Topic 10: Theory of Transformers and Modern Architectures¶
This module explores the theoretical foundations of the Transformer architecture, which has become the backbone of modern large language models (LLMs). We move beyond simple architecture descriptions to analyze Transformers through the lenses of kernel methods, optimization theory, and mechanistic interpretability.
📁 Module Structure¶
- LECTURE.md: Deep dive into the mathematical framework of attention, In-Context Learning (ICL) as implicit optimization, and neural scaling laws.
- PRACTICE.md: Theoretical exercises ranging from permutation equivariance proofs to deriving softmax variance, plus hands-on coding tasks.
- PROJECT.md: A guide to reverse-engineering Transformer circuits or verifying the "ICL as Gradient Descent" hypothesis using synthetic datasets.
🎯 Learning Objectives¶
- Mathematical Foundation: Understand the self-attention mechanism as a learned, non-parametric kernel smoother.
- Emergent Behavior: Formalize the hypothesis of In-Context Learning as an implicit implementation of optimization algorithms.

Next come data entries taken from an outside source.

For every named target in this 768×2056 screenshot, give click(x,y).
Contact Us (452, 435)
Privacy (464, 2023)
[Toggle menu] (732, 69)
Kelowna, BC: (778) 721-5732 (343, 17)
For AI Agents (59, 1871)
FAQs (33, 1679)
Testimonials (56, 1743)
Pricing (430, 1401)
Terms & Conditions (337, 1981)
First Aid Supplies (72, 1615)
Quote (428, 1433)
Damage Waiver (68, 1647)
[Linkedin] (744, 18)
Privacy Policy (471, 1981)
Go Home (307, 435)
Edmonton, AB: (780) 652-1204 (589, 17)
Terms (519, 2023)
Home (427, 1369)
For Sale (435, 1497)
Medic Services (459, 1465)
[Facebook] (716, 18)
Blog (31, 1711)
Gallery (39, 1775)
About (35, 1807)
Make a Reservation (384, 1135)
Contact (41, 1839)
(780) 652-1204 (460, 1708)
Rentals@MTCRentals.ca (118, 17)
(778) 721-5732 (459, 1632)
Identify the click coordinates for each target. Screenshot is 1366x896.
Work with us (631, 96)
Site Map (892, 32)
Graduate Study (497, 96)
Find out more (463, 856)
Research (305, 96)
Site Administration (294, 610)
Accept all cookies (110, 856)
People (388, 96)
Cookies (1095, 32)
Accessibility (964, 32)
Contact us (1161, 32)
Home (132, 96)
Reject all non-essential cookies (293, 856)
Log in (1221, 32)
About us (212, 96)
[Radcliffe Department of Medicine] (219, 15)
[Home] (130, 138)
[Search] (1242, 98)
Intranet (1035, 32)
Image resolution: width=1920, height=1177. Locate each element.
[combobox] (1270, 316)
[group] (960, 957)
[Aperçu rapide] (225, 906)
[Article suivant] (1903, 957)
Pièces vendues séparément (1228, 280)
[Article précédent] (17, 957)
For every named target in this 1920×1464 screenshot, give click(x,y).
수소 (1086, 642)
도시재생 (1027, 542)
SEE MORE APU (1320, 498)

- Efficiency and Scaling: Analyze the theoretical limits of attention (rank collapse) and the empirical power laws governing model scaling.
- Interpretability: Learn the methodology for identifying functional "circuits" within high-dimensional weight matrices.
📚 Key References¶
- Attention Foundation: Vaswani et al. (2017), Attention is All You Need.
- Scaling Laws: Kaplan et al. (2020), Scaling Laws for Neural Language Models.
- Transformer Circuits: Elhage et al. (2021), A Mathematical Framework for Transformer Circuits.
- ICL Theory: Von Oswald et al. (2023), Transformers learn in-context by gradient descent.